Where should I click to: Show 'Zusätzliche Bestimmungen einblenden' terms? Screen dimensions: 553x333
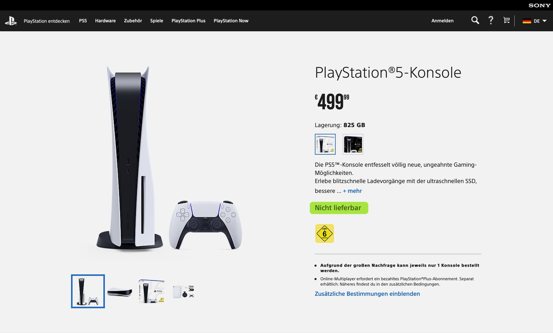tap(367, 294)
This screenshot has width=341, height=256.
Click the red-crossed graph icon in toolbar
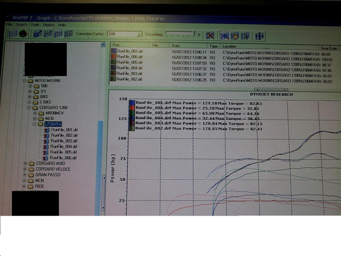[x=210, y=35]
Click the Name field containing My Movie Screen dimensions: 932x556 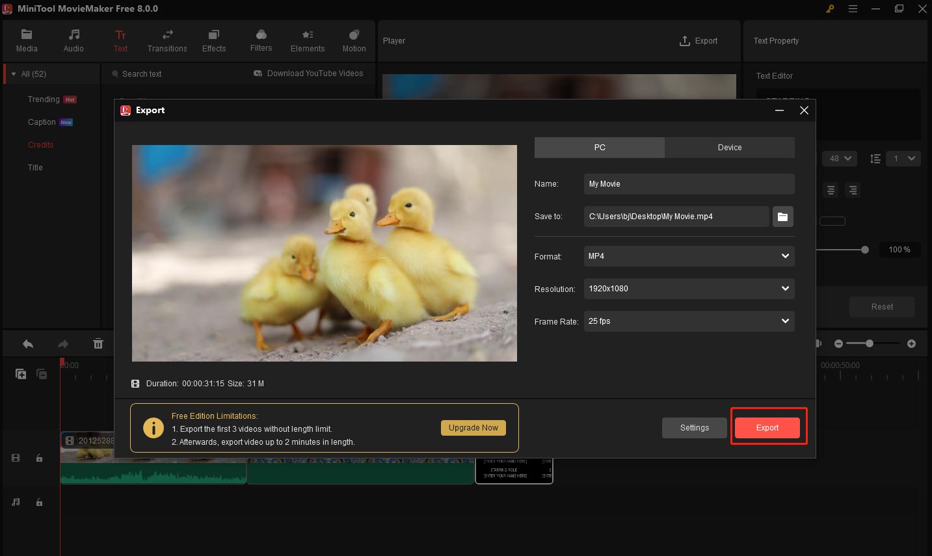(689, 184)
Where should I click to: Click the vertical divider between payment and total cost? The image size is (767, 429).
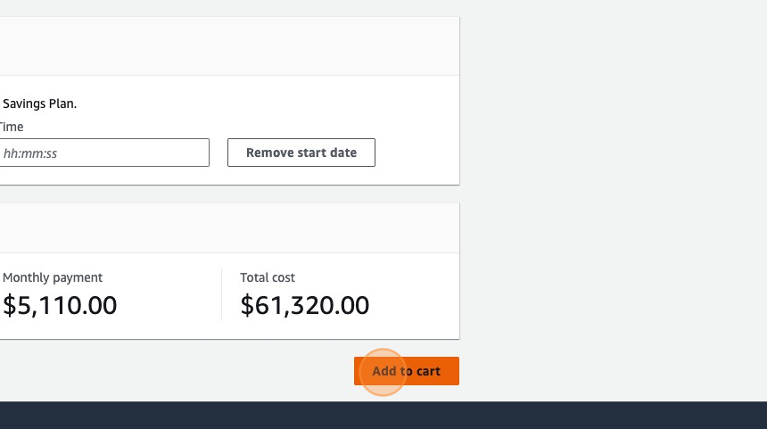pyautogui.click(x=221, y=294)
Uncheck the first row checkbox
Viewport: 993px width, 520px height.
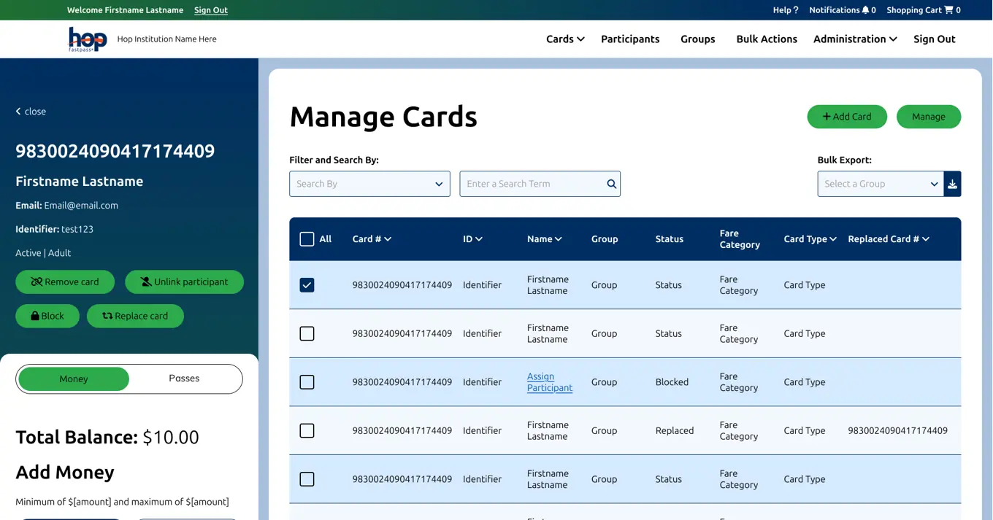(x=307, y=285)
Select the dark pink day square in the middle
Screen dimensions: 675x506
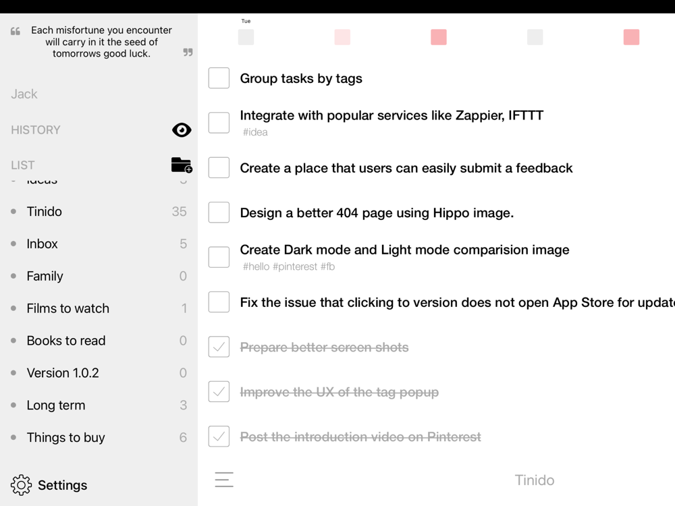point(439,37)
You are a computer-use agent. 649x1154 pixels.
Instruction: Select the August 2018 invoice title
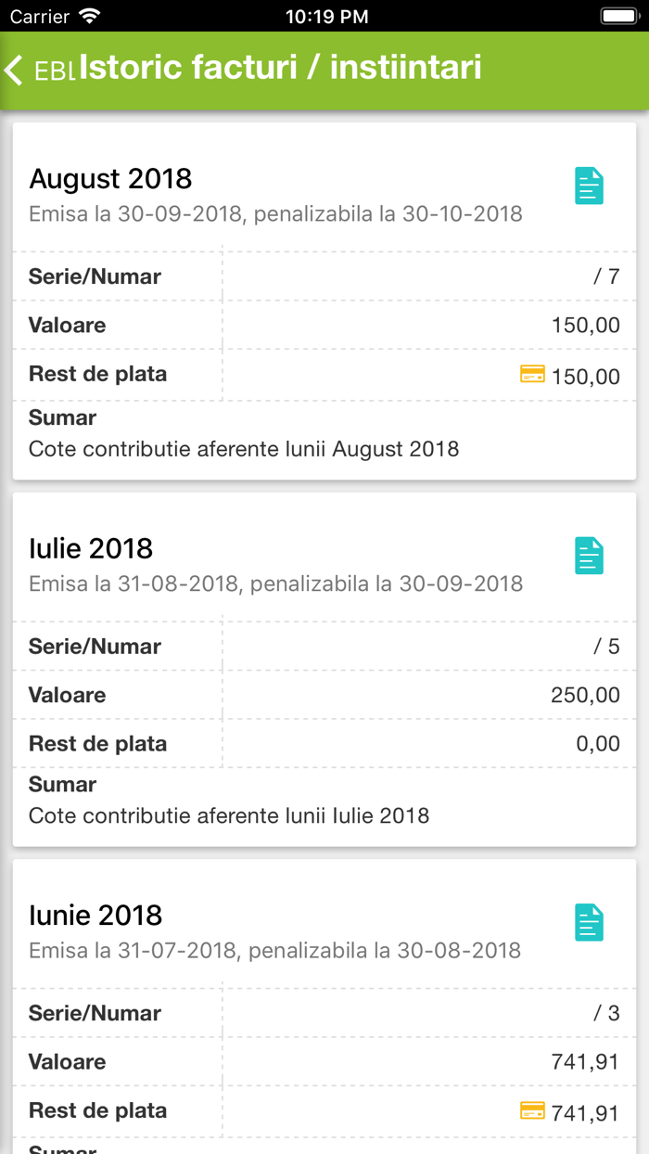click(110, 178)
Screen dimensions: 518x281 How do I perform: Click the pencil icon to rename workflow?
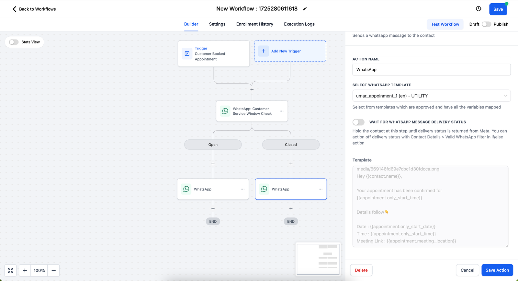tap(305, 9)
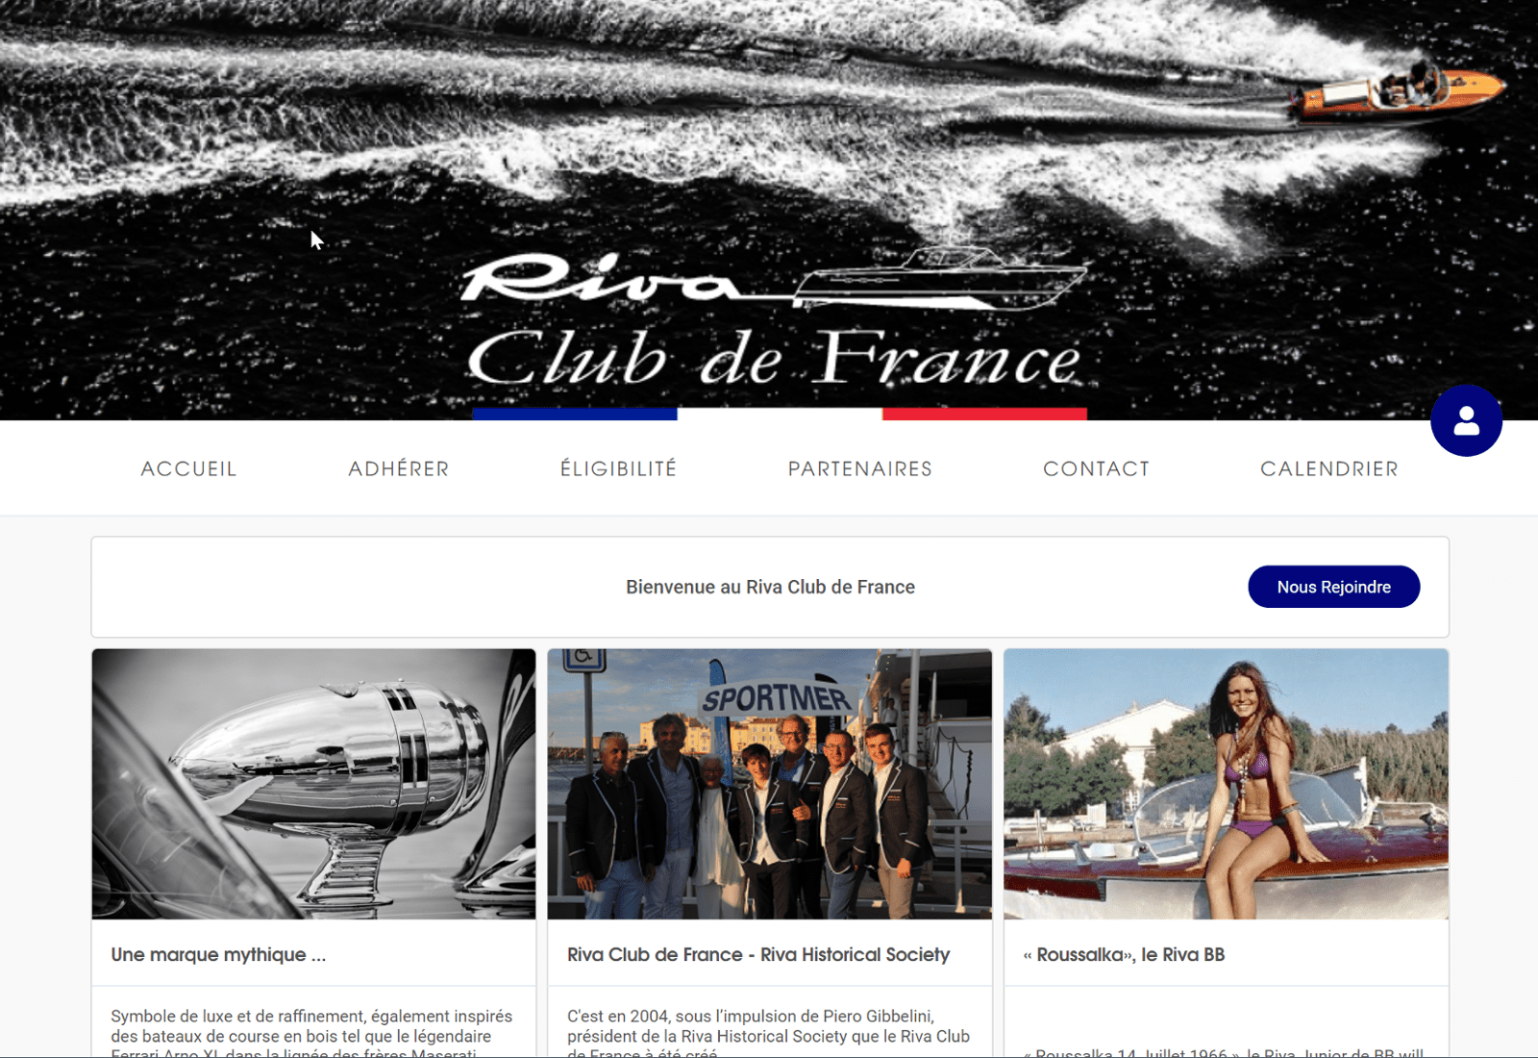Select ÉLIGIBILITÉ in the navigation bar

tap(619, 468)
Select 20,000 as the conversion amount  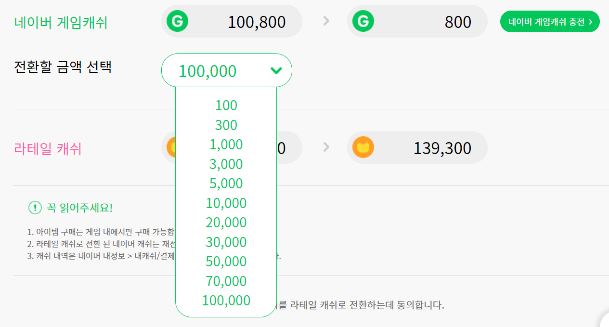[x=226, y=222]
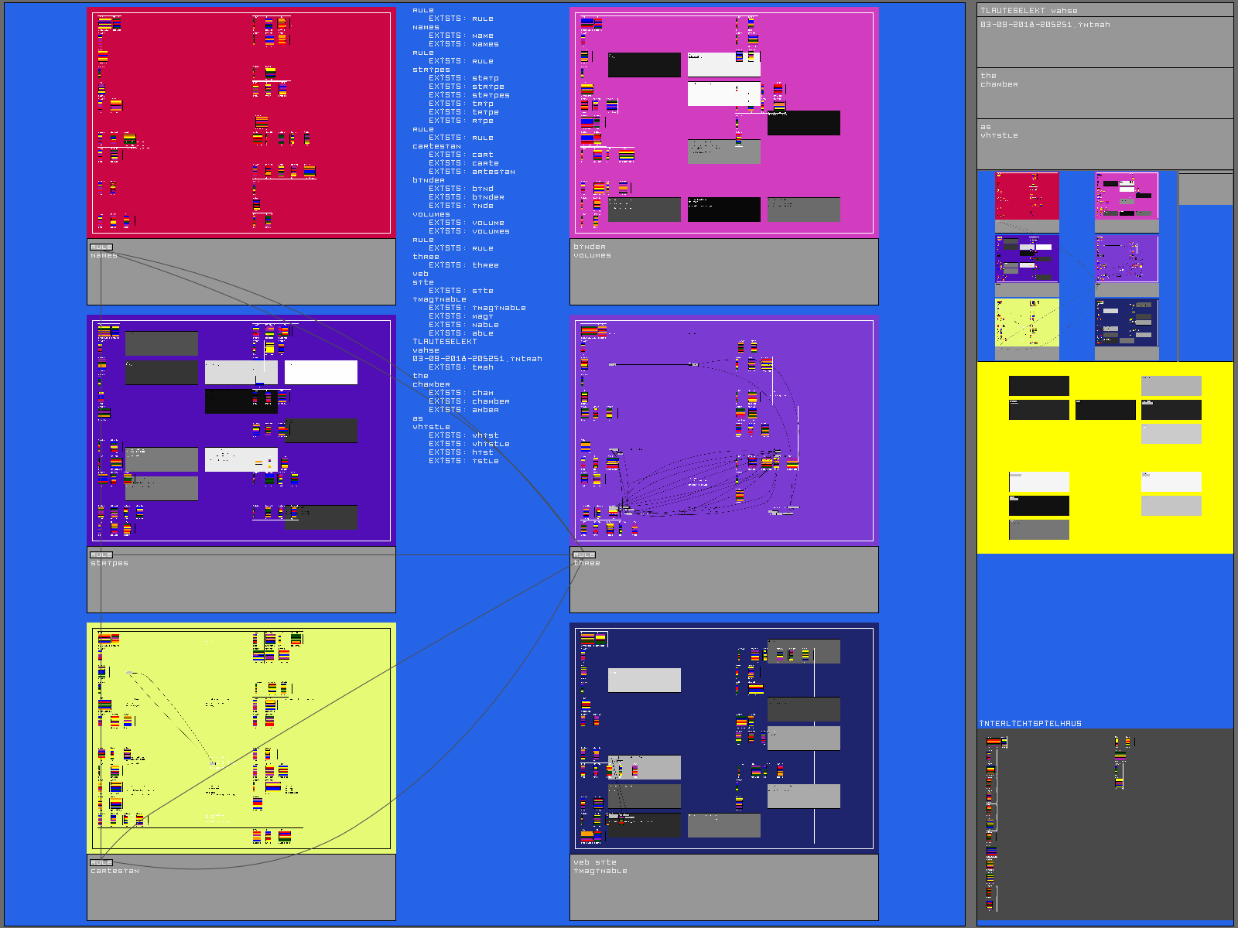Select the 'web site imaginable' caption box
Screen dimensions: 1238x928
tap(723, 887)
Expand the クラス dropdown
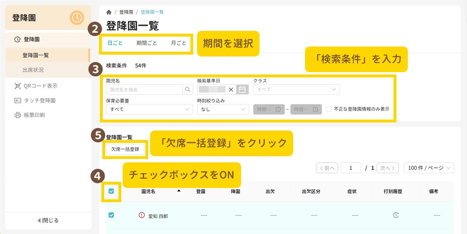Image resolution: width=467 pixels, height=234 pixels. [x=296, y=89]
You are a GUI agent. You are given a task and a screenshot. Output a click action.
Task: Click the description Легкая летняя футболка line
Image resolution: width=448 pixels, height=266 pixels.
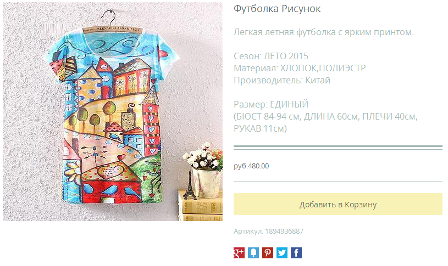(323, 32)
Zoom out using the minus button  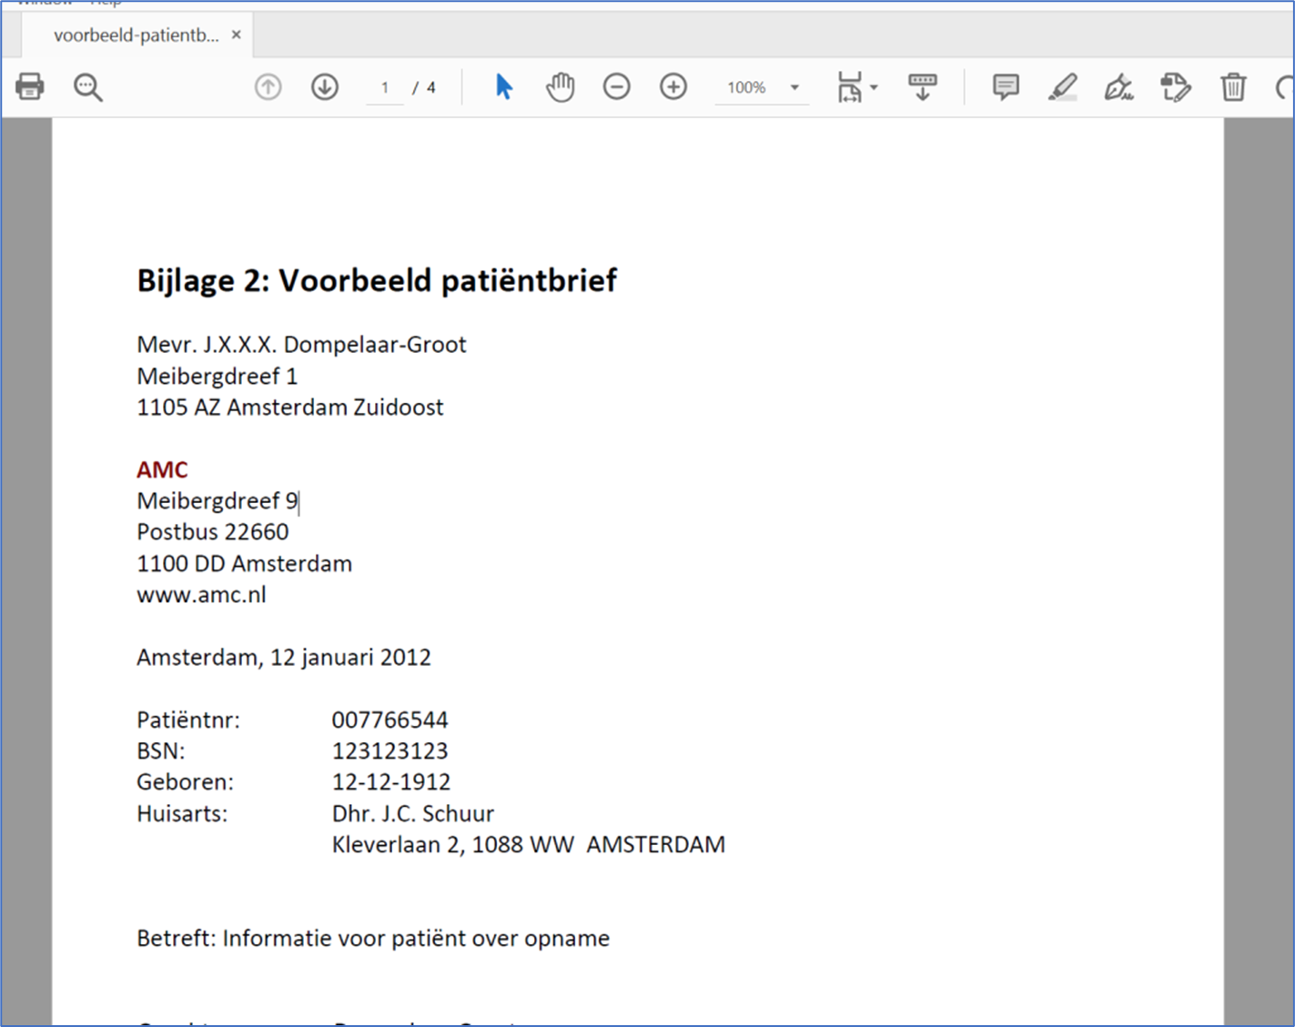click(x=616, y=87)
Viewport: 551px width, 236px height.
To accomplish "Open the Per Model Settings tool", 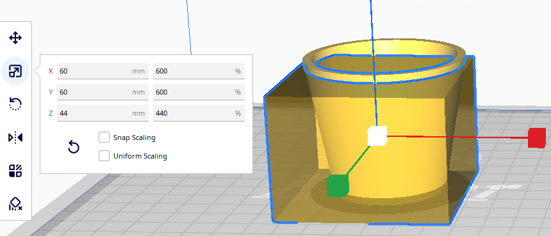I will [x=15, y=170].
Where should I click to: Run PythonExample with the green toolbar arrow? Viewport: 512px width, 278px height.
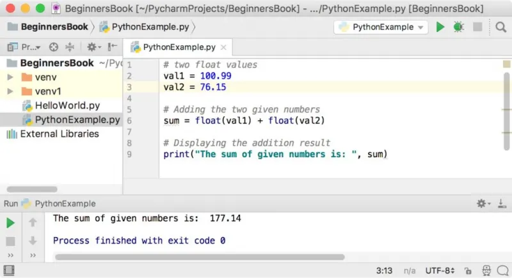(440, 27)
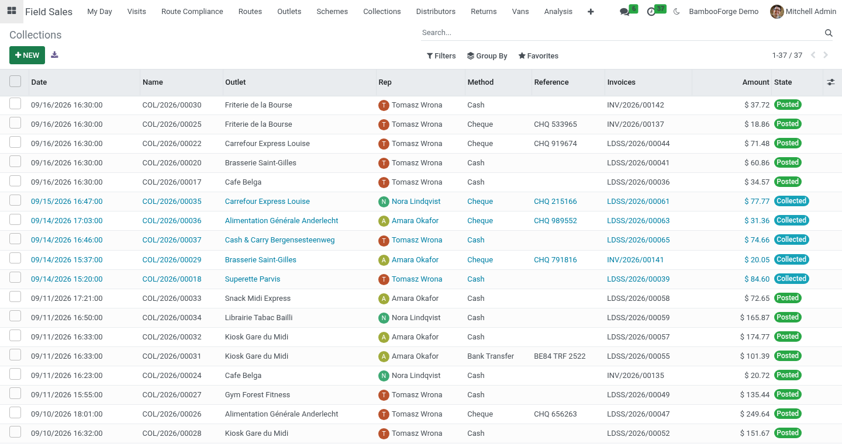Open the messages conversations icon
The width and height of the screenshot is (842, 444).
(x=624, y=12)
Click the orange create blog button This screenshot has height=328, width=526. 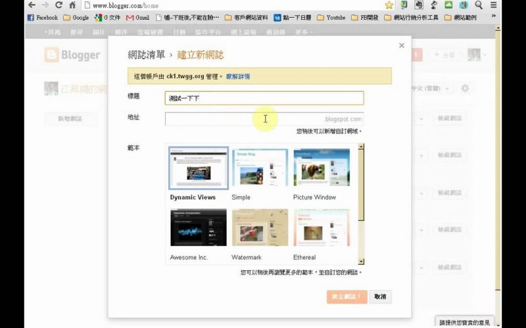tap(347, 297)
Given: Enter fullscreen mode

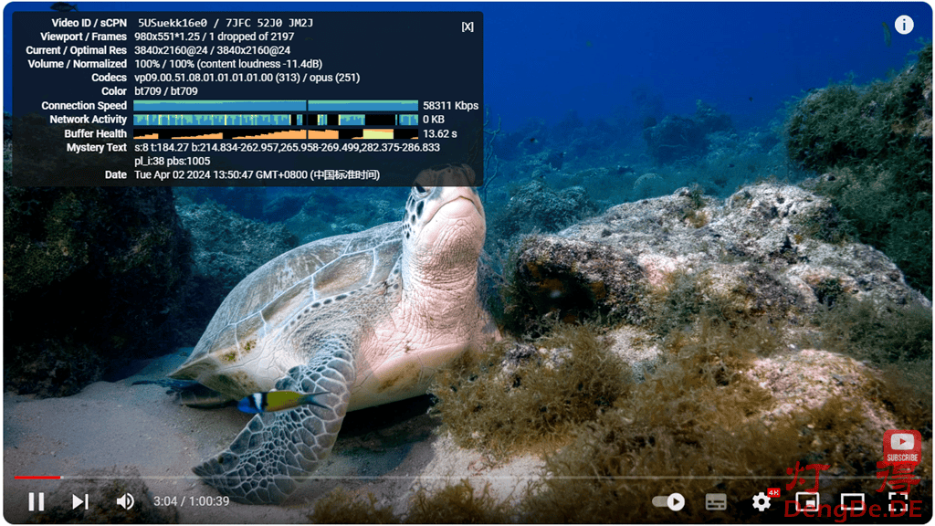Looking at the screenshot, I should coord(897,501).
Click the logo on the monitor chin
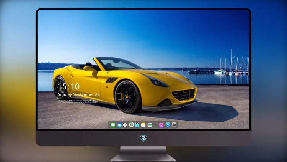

EXERCISE AIM:
Which lines in the entries above contain "agent"? Pull each of them out.

ANSWER TO THIS TASK:
You are a computer-use agent. 649x1154 pixels.
You are a GUI agent. You are given a task and a screenshot. Output a click action.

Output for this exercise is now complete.